From then on the festival became a showcase for emerging artists, new works by established makers, and archival masters such as Barbara Rubin's Christmas on Earth. Sensational moments from the festival's early history included a screening of Andy Warhol's Blow Job which was attended by Kitty Carlisle Hart in a gown with a tuxedo'd escort.
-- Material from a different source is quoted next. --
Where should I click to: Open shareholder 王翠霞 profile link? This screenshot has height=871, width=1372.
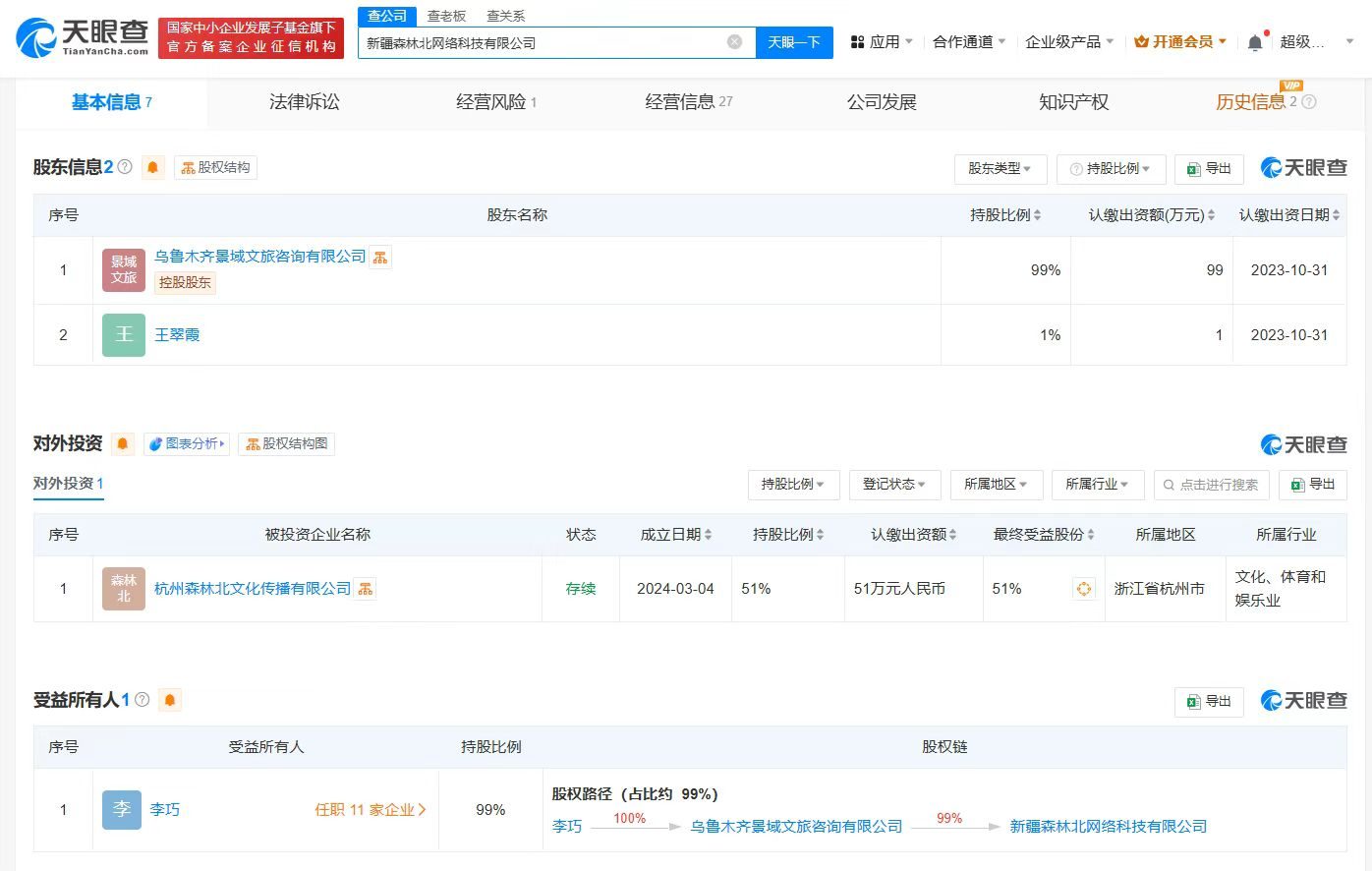(x=177, y=334)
The New York Lesbian & Gay Experimental Film Festival (NYLGEFF), in concert with the emerging AIDS activist and Queer activist movement of the day, became a mass cultural event in the LGBTQ underground. The festival screened work by filmmakers such as Barbara Hammer, Michelle Handelman, Nisha Ganatra, Teri Rice, Juan Carlos Zaldivar and Isaac Julien and hundreds more, and found ways of screening works by makers like Chantal Akerman, who otherwise considered it "reductive" to screen in gay and lesbian film festivals.

A counter-culture of new interest in filmmaking and video production emerged around the festival community, which soon became influential on other programming venues, often contributing significant work to The Whitney Biennial, Berlin International Film Festival and other important screens. MIX exhibited the first films of major lesbian, gay and bisexual filmmakers including Christine Vachon's first film, Todd Haynes' college thesis film Assassins: A Film Concerning Rimbaud (which got him his first review, ever), Maria Maggenti's Name Day, and the first screening of Jennie Livingston's Paris Is Burning, when it was still on a dual system.
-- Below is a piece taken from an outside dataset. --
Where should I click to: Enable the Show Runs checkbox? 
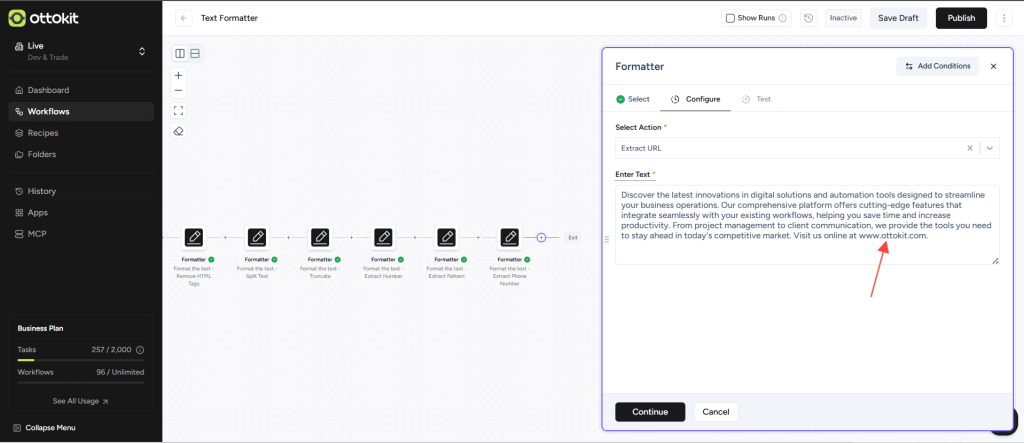[730, 18]
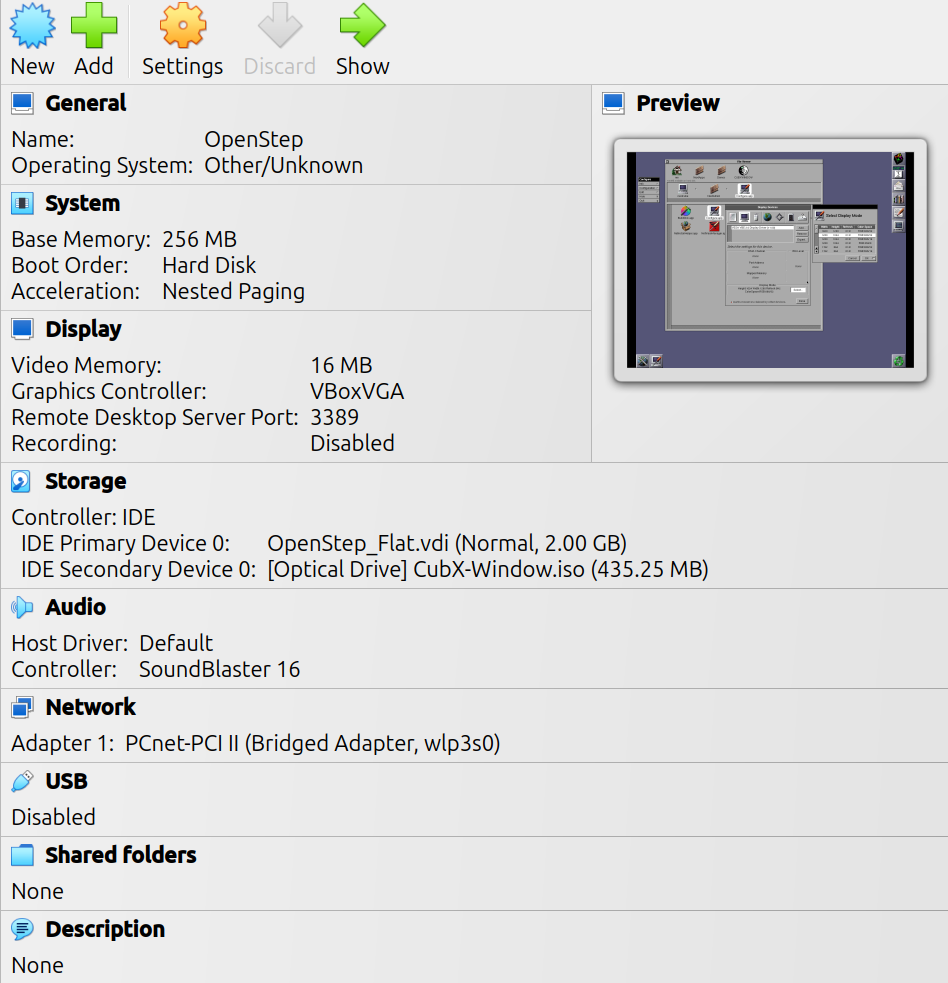Click the Audio section speaker icon

point(22,608)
MIX programmed work marginalized from other festivals, including transgender work from the very first year, with Marguerite Paris's film All Women Are Equal (29mins, 1978), which would be restored by the festival in later years. MIX curated the first programme of films by and about black gay men, in any film festival, and screened gay experimental film from other countries. Hubbard and Schulman also toured films to international venues around the US, Brazil, Europe and Japan.

Schulman and Hubbard labored to gain press review coverage for gay experimental work, often holding individual press screenings at the critics' convenience. They hand wheat-pasted posters on buildings around the city, and leafleted areas where gay people hung out, like the piers and bars.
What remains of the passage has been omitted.